======== Extracted records

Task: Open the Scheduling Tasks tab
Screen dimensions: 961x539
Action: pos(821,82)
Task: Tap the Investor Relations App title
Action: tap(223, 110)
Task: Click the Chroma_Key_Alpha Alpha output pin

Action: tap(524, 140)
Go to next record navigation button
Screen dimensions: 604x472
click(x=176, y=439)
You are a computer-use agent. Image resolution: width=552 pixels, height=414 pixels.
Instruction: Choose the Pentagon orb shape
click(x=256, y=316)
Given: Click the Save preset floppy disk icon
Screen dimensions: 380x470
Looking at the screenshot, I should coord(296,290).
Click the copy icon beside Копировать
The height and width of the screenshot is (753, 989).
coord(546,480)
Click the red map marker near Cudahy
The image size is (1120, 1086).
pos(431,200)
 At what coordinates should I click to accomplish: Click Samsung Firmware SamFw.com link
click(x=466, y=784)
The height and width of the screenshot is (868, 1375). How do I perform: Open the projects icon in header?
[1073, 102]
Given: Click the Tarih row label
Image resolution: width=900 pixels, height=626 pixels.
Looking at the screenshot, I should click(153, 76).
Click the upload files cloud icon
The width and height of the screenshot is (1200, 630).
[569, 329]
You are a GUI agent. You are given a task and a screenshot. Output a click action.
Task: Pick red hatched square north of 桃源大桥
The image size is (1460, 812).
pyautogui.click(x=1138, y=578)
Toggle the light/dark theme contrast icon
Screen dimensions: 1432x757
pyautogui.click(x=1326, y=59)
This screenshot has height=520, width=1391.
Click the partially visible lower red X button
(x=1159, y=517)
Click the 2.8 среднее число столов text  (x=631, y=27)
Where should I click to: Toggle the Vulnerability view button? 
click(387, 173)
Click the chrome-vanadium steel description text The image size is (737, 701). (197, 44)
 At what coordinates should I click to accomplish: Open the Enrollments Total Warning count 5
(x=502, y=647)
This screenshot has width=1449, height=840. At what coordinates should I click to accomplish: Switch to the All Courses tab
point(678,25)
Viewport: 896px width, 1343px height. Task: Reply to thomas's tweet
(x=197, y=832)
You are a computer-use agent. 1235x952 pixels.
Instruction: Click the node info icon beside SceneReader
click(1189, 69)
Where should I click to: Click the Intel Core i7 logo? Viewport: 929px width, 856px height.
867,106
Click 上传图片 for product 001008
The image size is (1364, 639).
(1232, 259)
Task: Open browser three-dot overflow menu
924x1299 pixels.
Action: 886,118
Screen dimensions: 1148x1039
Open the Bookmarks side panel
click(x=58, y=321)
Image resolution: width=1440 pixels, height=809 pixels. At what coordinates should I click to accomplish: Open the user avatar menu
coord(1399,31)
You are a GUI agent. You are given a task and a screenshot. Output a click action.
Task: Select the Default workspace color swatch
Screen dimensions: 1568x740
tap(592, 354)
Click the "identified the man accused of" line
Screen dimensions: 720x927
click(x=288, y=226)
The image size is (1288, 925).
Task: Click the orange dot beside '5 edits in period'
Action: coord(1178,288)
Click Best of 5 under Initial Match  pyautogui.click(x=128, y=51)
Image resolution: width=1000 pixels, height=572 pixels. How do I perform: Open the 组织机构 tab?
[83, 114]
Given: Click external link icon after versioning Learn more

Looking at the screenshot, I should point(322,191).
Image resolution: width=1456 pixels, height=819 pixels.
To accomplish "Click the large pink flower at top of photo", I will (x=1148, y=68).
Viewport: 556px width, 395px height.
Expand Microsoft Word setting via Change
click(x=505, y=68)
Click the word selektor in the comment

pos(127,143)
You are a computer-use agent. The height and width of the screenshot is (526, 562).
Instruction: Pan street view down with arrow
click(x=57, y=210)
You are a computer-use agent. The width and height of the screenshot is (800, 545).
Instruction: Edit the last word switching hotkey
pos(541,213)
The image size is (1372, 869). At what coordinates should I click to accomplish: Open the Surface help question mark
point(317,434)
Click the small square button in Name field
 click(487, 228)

================

Copy out the part of the listing that begins with the line containing "Image resolution: width=1440" and ends with the line containing "tap(592, 354)", including both of those lines, exactly as they appear.

Image resolution: width=1440 pixels, height=809 pixels. At what coordinates should I click to accomplish: Open the user avatar menu
coord(1399,31)
You are a GUI agent. You are given a task and a screenshot. Output a click action.
Task: Select the Default workspace color swatch
Screen dimensions: 1568x740
tap(592, 354)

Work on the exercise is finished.